Gawker Media is preparing for its legal battle with Hulk Hogan, who is asking that the media company give him $100 million for posting a sex-tape featuring the legendary wrestler. The trial begins on July 6 in Florida, and pivots on Gawker’s argument that the tape was “newsworthy.” Most legal experts expect Gawker to win, but the fact that the trial is taking place in Hogan’s hometown could affect the results. As Fortune points out: “The case is important not only because Hogan wants $100 million, which could ruin Gawker, but also because it highlights how Gawker is alone among new media companies in waging the sort of public interest legal fights that were once second nature for traditional media.” Nick Denton, the founder and chief executive of Gawker, writes: “I should make it clear: we would have settled too, in the interest of fighting another day, if Hogan’s demands were reasonable and the story flawed in any way. But now that the trial is on, we intend to fight it as far as we need to and we can.”

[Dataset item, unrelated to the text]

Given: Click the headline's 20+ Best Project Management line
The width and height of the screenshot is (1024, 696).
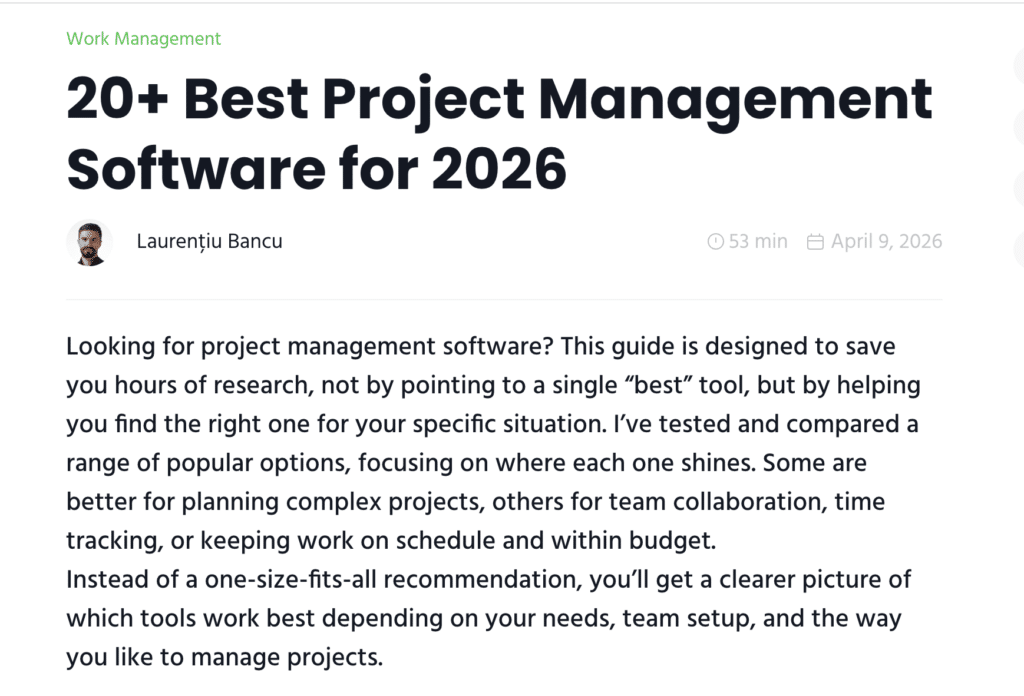Looking at the screenshot, I should point(499,100).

Kelly Marcel, who wrote the screenplay for Fifty Shades of Grey, says she is so “heartbroken” by the studio’s changes to her script that she won’t watch the movie.
In a New Statesman feature titled “What Can’t You Say?,” guest editors Amanda Palmer and Neil Gaiman asked artists and other public figures to reveal the thoughts they normally leave unspoken. Writers including Roxane Gay, Alina Simone, Geeta Dayal, Suki Kim, and Elif Shafak are among those who responded.
At Fusion, Felix Salmon argues that “the New York Times should buy Bloomberg.” “This seems, on its face, to be insane,” Salmon writes. “After all, Bloomberg LP is worth somewhere in the region of $40 billion; the New York Times Company is worth about $2 billion. (That’s so small that it will easily pass any anti-trust concerns.) How can something so small buy something so big? Easy: the New York Times Company would simply issue new shares of stock.”
“In ninth grade English Mrs X required us to memorise and recite a poem and so I asked the Topeka High librarian to direct me to the shortest poem she knew.” Ben Lerner, author of the novel 10:04 and the poetry collection Mean Free Path, has an excellent Diary about poetry (and why some people hate it) at the London Review of Books.
At the Paris Review, critic and fiction writer Damion Searls details the challenges and pleasures of translating Norwegian author Jon Fosse into English.